The number of 10-year mortgage products available on the market has been rising since 2014, data collected by Moneyfacts shows.
This follows a drop in the number available between 2009 and 2014 by two-thirds.
The figures show that on 1 April 2009 there were 60 products of this type on the market, which fell to 20 by 1 April 2014.
Since 2014, however, there has been a steady rise. The largest growth was between 2014 and 2016, where the number of 10-year fixed products available on the market rose from 20 to 101 – increasing again to 151 as of 21 March 2019.
Looking at LTVs, the middle to lower end – 75 per cent LTV to 60 per cent LTV – of the market makes up the largest portion of the available products. As of March 2019, these accounted for 49 and 44 products, respectively.

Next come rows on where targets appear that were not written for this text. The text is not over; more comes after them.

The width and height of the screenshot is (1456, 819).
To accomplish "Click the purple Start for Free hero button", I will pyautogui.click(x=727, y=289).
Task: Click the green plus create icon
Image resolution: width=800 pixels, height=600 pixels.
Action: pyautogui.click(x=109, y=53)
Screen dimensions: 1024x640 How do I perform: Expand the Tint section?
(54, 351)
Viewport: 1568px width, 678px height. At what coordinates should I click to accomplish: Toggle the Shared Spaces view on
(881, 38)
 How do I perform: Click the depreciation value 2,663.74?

Within the 75 per cent category there were 11 products in 2014, while the 60 per cent category had none.
Meanwhile, in the 80 per cent category, there were 4 products recorded in 2014, while it has increased only slightly relatively, to 10 as of March 2019.
Accord mortgage manager Jemma Anderson comments: “There is an increasing proportion of customers looking for the security and stability offered by a 10-year fixed rate and we want to cater for that demand and offer something to suit a wide range of customers.

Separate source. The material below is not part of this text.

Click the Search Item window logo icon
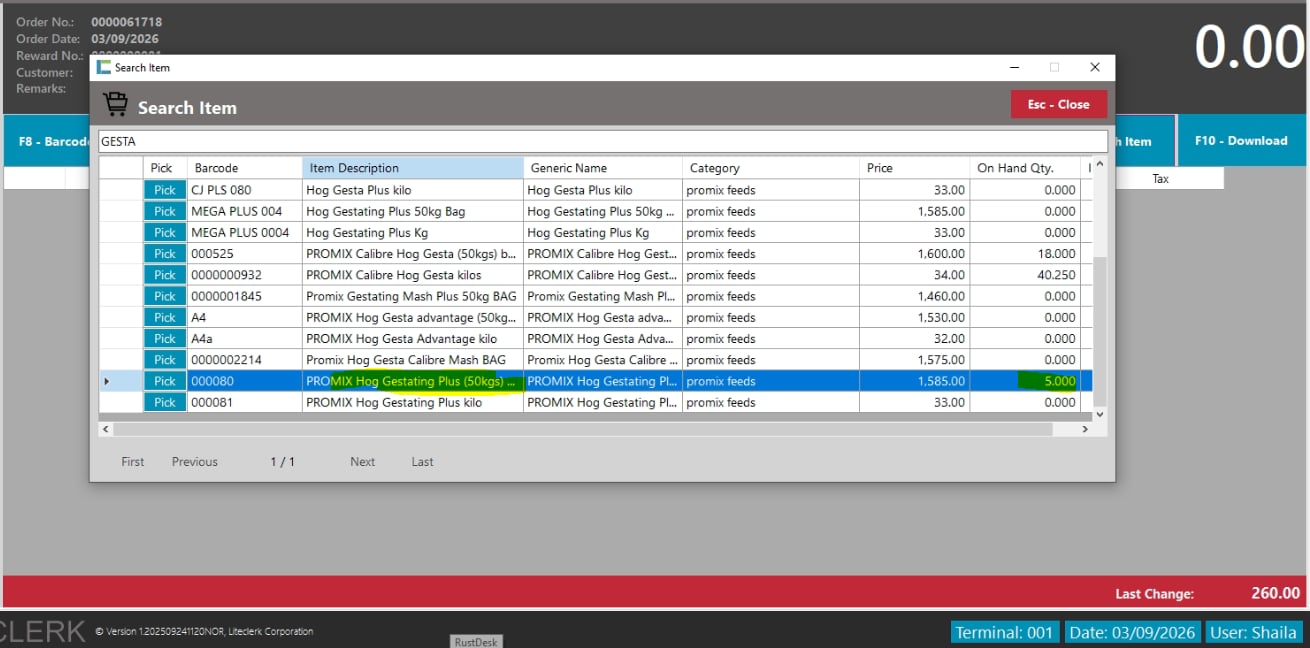1310x648 pixels. [x=104, y=67]
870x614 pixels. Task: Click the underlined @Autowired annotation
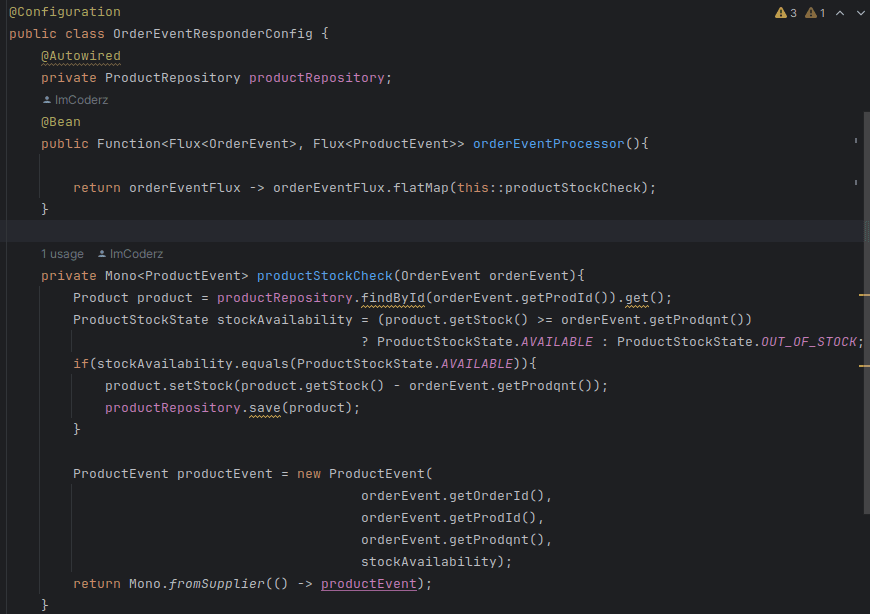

“Longer term fixed rates have certainly increased in popularity. Last month, Yorkshire Building Society, reported a 44 per cent increase in the number of borrowers opting for longer-term fixed rate mortgages.

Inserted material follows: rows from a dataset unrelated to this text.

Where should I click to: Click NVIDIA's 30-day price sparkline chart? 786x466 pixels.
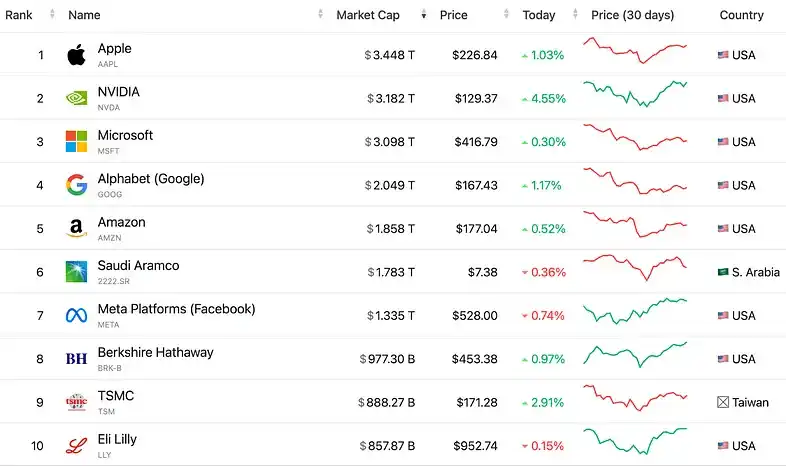[635, 92]
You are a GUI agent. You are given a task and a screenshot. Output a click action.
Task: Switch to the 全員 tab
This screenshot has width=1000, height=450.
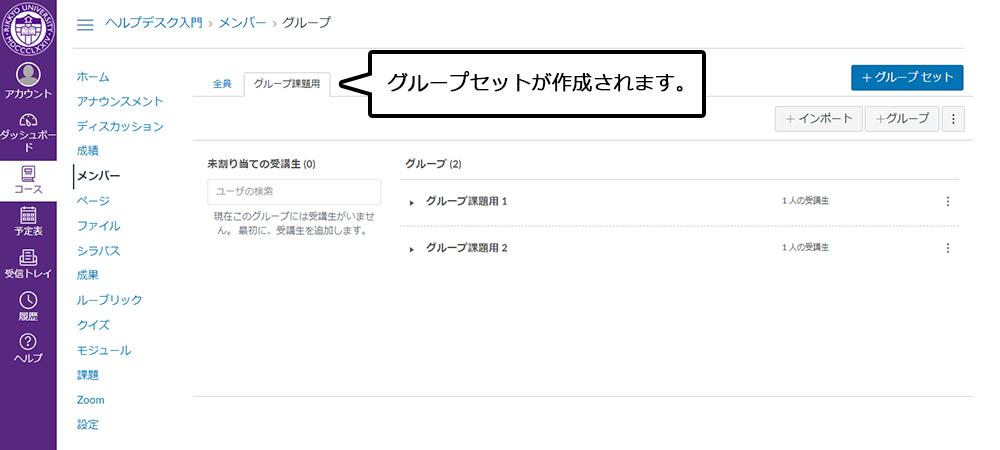222,84
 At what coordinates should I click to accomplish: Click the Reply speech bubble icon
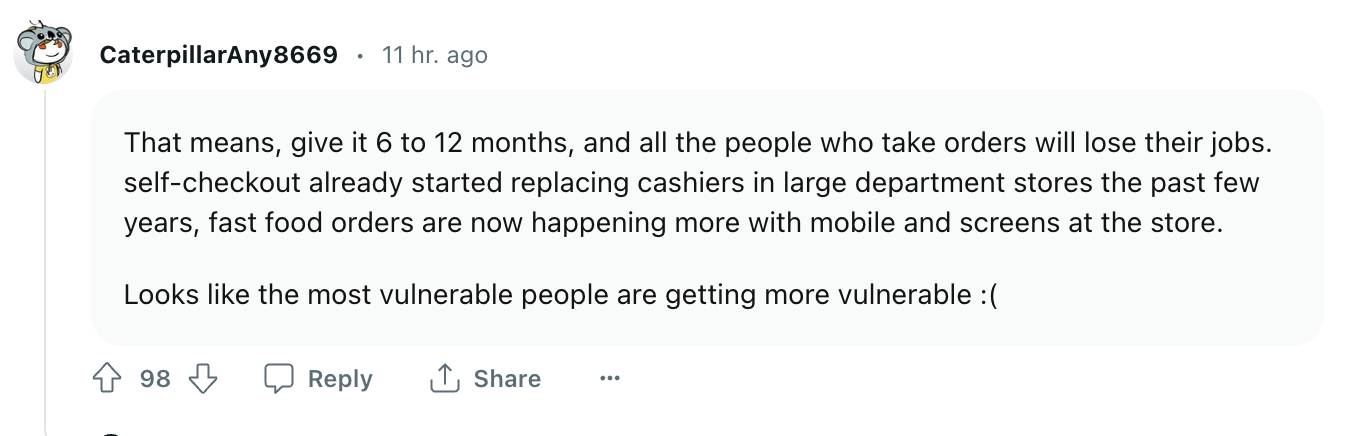point(277,379)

“Perhaps with the uncertainty provided by Brexit and longer-term rates reducing, the 10 year could be a term that continues to grow in popularity.”
“Two- and five-year terms remain the most popular with five years really increasing over recent years.
“The 10-year products act as an alternative for those prepared to pay a premium for the stability and security offered by a 10-year fixed and the ability it gives them to plan their finances long term.”
Moneyfacts finance expert Darren Cook adds: “Over the past five years, competition in the two and five-year fixed rate sectors has been rife, so it is no surprise that some providers have chosen to launch products in the 10-year fixed rate sector to compete for business.
“Even though the cost of wholesale funding for a 10-year fixed rate mortgage may be a little higher than for those mortgages with a shorter initial rate period, rates may appear a little too high when first considered by a consumer.
“However, the more additional providers and product that start to enter in this sector, the additional competition for business will certainly cause interest rates to fall.
“It seems that borrowers who are requiring a lower loan-to-value mortgage are benefiting most in the ten-year fixed rate market, with just over one-hundred products of the 151 products currently available in the market today require a deposit or equity of at least 25 per cent and above.”